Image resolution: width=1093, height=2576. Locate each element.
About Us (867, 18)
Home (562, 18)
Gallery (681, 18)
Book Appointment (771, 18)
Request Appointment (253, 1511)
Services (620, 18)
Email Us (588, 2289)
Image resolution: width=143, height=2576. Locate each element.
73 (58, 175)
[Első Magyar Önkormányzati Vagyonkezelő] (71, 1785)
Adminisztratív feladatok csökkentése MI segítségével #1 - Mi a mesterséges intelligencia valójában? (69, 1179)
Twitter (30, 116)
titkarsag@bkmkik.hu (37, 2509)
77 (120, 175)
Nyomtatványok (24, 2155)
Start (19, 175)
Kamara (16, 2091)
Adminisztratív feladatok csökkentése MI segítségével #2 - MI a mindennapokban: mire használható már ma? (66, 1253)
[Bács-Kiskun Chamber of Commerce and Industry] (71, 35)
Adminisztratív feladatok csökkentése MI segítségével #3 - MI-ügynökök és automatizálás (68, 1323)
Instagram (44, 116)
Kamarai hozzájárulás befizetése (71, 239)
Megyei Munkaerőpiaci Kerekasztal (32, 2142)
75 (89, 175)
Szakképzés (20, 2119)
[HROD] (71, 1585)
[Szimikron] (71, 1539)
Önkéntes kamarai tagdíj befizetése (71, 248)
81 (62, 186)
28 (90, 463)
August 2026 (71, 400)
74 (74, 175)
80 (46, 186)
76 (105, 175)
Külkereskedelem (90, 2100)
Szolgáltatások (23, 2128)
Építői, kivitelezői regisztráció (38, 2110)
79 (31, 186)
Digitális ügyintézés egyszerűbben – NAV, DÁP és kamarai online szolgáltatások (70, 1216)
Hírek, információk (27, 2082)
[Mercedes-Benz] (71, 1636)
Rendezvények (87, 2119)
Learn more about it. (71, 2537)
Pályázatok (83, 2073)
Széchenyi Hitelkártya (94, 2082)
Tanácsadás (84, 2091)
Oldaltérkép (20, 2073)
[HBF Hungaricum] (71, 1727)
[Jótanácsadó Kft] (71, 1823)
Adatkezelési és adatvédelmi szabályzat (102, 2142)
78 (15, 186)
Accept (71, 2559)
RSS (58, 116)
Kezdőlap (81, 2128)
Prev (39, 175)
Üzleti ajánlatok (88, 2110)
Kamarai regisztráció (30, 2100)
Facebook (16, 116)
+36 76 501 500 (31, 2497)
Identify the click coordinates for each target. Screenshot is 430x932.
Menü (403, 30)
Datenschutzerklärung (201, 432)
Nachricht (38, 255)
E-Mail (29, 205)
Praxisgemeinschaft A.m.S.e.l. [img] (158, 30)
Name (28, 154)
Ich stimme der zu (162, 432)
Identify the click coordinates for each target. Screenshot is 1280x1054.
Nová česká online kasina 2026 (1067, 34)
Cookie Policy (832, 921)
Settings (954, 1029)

************

Which lines of the material above hold the string "resolution"? Pull them out.

Image resolution: width=1093, height=2576. Locate each element.
Image resolution: width=143, height=2576. Locate each element.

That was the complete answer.